The answer is that the structure of the incomplete European monetary union gave them strong incentive to do so. [The] euro regime itself encouraged trade-surplus countries such as Germany and the Netherlands to lend to their weaker brethren in order to bolster the peripheral countries' ability to import even more of the surplus nations' production (to the increasing benefit of the latter and the eventual implosion of the former). And they were able to do so in a common currency, without the risk of currency devaluation by borrowers. This was mercantilism writ large and was without precedent in modern economic history [..]. And yet the credit providers expected — and still expect — to get their money back.
Sony Kapoor: Why Greece never got a fair chance
Kapoor is a Senior Visiting Fellow at the London School of Economics (LSE)
ANALYSIS/OPINION - July 1, LSE's blog EUROPP – European Politics and Policy
Another one that's well worth reading in full.
It took many of us – advisers, EU technocrats, American politicians and some academics – several weeks to convince the key-decision makers in Berlin not to [push Greece out of the Eurozone in 2012]. Living through this process was hell not least because economic arguments, financial calculations and political scenarios are not ideal for changing the minds of often-ideological lawyers that form the core of the German financial policymaking community. For them it was less about the economics and more about rules and morality. [..]
It has been estimated that of the money lent to Greece more than three-quarters went into paying off existing creditors and less than 10 per cent in supporting citizens through the shock adjustment. In effect, most of the Greek bailout funds were used to bail out Eurozone banks and other creditors. [..]
With no previous experience of government and ill versed in what passes for diplomacy in the EU, Syriza overplayed what was essentially a very weak hand. [..] On pure economics, Syriza got it mostly right both in terms of the diagnoses of the crisis and on what micro and macro level steps were needed to restore the Greek economy. But its big mistake was to assume that economic arguments could prevail over ideology and realpolitik. Another was its failure to convince its Eurozone counterparts that it would actually deliver on the promises it made. While Syriza could be excused for its naivety, its creditors get no such free pass.
Greece Wanted to Reframe Europe’s Austerity Debate. It Failed.

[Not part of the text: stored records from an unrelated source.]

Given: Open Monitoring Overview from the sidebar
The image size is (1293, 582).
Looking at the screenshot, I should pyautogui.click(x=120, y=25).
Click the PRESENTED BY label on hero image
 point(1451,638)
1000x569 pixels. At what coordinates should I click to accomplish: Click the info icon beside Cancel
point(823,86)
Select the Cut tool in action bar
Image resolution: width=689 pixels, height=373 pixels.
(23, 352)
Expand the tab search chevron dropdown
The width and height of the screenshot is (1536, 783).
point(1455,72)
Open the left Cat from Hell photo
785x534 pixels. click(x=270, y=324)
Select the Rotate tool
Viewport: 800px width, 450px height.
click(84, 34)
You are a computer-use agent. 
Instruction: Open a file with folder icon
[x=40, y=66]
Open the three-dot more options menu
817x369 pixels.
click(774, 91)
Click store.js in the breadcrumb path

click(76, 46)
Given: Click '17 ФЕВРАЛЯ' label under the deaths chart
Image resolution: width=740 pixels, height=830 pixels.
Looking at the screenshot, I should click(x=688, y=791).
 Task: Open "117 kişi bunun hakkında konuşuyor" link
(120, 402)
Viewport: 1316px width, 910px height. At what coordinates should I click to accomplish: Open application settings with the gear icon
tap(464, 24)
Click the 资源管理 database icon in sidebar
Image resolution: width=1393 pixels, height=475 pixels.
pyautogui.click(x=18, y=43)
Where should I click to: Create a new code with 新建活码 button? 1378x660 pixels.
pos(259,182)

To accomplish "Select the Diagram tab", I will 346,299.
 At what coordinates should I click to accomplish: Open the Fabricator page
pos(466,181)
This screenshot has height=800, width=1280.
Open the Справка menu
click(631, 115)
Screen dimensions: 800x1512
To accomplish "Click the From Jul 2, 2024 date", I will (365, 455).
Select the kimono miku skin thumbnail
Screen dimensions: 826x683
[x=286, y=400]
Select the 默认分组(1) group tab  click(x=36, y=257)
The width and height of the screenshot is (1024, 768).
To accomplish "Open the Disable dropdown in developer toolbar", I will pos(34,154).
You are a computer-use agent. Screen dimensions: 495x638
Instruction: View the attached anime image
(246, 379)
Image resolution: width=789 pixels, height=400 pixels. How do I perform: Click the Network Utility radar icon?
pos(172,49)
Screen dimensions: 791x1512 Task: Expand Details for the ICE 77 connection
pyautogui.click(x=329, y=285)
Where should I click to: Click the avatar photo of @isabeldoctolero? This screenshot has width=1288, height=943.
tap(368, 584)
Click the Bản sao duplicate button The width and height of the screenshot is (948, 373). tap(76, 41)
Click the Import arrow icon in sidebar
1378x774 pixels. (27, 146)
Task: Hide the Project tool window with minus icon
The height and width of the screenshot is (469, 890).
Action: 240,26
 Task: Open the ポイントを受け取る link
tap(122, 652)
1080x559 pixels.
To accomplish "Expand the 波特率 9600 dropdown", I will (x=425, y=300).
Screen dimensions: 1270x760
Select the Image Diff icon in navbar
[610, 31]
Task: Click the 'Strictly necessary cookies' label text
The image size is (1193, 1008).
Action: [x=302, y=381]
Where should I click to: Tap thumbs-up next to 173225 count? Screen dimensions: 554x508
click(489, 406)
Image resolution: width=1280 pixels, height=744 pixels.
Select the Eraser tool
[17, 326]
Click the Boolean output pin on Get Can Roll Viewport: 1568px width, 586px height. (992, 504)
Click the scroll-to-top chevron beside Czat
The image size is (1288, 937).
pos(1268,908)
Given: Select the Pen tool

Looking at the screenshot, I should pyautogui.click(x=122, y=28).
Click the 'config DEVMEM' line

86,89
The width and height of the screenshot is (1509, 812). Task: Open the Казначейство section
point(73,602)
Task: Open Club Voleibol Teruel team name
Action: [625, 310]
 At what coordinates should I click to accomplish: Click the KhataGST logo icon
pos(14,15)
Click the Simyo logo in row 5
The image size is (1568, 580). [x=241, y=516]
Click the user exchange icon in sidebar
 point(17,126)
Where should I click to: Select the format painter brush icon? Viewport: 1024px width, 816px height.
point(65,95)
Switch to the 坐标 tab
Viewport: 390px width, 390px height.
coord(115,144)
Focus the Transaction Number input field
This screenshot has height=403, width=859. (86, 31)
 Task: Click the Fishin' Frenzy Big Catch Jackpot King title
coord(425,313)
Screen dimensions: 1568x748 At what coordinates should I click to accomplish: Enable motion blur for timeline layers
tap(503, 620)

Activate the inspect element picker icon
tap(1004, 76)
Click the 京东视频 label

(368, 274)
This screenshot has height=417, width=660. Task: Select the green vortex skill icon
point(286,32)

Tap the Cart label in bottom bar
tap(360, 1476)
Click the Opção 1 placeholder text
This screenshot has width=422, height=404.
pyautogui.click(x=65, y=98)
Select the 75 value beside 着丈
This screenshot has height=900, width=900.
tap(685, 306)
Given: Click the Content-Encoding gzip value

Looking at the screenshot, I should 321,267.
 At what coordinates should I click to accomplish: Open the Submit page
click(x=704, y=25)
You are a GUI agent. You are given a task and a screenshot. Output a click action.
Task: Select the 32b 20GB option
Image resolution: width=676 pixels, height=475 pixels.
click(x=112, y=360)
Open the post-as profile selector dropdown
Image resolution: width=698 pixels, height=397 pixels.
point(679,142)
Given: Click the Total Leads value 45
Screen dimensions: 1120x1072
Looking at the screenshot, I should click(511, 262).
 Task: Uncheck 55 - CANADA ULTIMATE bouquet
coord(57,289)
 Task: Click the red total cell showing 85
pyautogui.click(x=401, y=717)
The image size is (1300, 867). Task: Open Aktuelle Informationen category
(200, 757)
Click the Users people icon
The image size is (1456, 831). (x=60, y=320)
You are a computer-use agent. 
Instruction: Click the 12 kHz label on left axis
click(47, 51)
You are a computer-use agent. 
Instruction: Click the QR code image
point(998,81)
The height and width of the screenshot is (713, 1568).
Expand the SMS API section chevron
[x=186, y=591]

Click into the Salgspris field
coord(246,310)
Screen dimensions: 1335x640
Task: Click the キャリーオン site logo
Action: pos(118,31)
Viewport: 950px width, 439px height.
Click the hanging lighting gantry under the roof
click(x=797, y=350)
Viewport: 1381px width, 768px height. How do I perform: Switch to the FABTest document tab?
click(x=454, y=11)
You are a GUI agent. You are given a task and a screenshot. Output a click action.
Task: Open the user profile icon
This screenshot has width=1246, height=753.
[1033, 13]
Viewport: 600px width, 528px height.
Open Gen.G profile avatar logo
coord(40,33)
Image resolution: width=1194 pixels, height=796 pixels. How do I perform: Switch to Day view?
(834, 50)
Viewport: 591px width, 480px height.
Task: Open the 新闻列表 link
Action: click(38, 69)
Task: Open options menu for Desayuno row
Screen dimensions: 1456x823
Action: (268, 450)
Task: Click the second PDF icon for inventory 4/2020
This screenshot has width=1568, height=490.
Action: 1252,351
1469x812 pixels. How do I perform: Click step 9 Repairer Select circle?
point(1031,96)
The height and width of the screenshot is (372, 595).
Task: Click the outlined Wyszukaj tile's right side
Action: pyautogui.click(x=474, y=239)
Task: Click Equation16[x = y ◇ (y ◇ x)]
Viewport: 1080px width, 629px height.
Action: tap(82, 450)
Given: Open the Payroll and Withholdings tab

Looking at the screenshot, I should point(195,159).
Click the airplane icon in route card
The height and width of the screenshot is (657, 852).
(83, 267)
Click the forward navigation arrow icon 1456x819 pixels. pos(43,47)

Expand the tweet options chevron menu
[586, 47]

NEWS/REPORTING - July 1, New York Times, The Upshot
For five years, the simple trade-off offered by the richer European countries and the European Central Bank has been this: If Greece accepts massive austerity — like pension cuts and layoffs of government employees — it can remain in the eurozone with the help of bailouts, with central bank credit extended to Greek banks, and so on. Austerity was the price to be paid for keeping the monetary stability created by the euro currency.
Mr. Tsipras believes — and plenty of American and British economists are sympathetic to this view — that this trade-off was driven by bad economics and had disastrous human consequences. Austerity without debt write-downs created a depression, making the debt burden even harder to handle.
So instead of accepting the basic trade-off that creditors have been offering Greece for five years, with those disastrous results, Mr. Tsipras has tried to create an environment in which European leaders would have to rethink their understanding of the proper trade-offs for Greece. [..] But the effort has failed. [..]
The Greek government was surely hoping that by walking away and calling a referendum, the creditors would rethink their intransigence, fearful of the economic and geopolitical consequences of letting Greece leave the eurozone. If anything, it pushed Germany and France, as well as Spain and Italy, closer together, full of exasperation with the Greeks’ negotiating style and aggressive demands.